*TASK GOAL*
Reproduce the entries below, replacing every "GUI agent" with "interface agent" and leaving everything else unchanged.

*MATERIAL*
---+---

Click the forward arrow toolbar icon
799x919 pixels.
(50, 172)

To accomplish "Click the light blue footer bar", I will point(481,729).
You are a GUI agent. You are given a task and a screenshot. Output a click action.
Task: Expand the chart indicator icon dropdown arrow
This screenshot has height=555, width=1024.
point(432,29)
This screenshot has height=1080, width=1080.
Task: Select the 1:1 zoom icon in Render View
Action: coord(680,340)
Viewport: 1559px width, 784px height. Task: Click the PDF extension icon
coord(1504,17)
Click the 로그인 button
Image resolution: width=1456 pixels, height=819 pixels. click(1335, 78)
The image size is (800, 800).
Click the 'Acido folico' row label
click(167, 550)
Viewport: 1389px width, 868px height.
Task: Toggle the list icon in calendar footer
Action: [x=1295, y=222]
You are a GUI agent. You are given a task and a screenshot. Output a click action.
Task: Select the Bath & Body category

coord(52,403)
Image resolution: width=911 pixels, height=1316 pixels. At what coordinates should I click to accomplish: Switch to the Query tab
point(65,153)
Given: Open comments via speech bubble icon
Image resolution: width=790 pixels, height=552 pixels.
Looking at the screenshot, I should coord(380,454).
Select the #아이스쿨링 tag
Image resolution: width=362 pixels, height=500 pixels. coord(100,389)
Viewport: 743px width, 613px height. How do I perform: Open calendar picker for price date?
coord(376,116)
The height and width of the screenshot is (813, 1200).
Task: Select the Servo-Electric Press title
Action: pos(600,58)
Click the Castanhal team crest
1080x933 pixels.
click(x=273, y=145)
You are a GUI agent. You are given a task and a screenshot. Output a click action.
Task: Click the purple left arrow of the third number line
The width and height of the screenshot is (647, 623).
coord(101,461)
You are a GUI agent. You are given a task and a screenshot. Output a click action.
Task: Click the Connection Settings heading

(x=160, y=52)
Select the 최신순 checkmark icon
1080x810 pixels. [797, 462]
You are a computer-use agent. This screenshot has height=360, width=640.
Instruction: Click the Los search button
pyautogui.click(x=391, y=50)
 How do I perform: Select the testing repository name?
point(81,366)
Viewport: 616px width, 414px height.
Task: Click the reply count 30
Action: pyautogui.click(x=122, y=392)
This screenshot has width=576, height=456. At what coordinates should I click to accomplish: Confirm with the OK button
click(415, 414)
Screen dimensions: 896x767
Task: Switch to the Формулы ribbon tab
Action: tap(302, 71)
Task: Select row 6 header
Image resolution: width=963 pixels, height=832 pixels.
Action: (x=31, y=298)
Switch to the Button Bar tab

---+---

*FINISHED TASK*
Click the forward arrow toolbar icon
799x919 pixels.
(50, 172)

To accomplish "Click the light blue footer bar", I will point(481,729).
You are a interface agent. You are given a task and a screenshot. Output a click action.
Task: Expand the chart indicator icon dropdown arrow
This screenshot has height=555, width=1024.
point(432,29)
This screenshot has height=1080, width=1080.
Task: Select the 1:1 zoom icon in Render View
Action: coord(680,340)
Viewport: 1559px width, 784px height. Task: Click the PDF extension icon
coord(1504,17)
Click the 로그인 button
Image resolution: width=1456 pixels, height=819 pixels. click(1335, 78)
The image size is (800, 800).
Click the 'Acido folico' row label
click(167, 550)
Viewport: 1389px width, 868px height.
Task: Toggle the list icon in calendar footer
Action: [x=1295, y=222]
You are a interface agent. You are given a task and a screenshot. Output a click action.
Task: Select the Bath & Body category

coord(52,403)
Image resolution: width=911 pixels, height=1316 pixels. At what coordinates should I click to accomplish: Switch to the Query tab
point(65,153)
Given: Open comments via speech bubble icon
Image resolution: width=790 pixels, height=552 pixels.
Looking at the screenshot, I should coord(380,454).
Select the #아이스쿨링 tag
Image resolution: width=362 pixels, height=500 pixels. coord(100,389)
Viewport: 743px width, 613px height. How do I perform: Open calendar picker for price date?
coord(376,116)
The height and width of the screenshot is (813, 1200).
Task: Select the Servo-Electric Press title
Action: pos(600,58)
Click the Castanhal team crest
1080x933 pixels.
click(x=273, y=145)
You are a interface agent. You are given a task and a screenshot. Output a click action.
Task: Click the purple left arrow of the third number line
The width and height of the screenshot is (647, 623).
coord(101,461)
You are a interface agent. You are given a task and a screenshot. Output a click action.
Task: Click the Connection Settings heading

(x=160, y=52)
Select the 최신순 checkmark icon
1080x810 pixels. [797, 462]
You are a computer-use agent. This screenshot has height=360, width=640.
Instruction: Click the Los search button
pyautogui.click(x=391, y=50)
 How do I perform: Select the testing repository name?
point(81,366)
Viewport: 616px width, 414px height.
Task: Click the reply count 30
Action: pyautogui.click(x=122, y=392)
This screenshot has width=576, height=456. At what coordinates should I click to accomplish: Confirm with the OK button
click(415, 414)
Screen dimensions: 896x767
Task: Switch to the Формулы ribbon tab
Action: tap(302, 71)
Task: Select row 6 header
Image resolution: width=963 pixels, height=832 pixels.
Action: (x=31, y=298)
Switch to the Button Bar tab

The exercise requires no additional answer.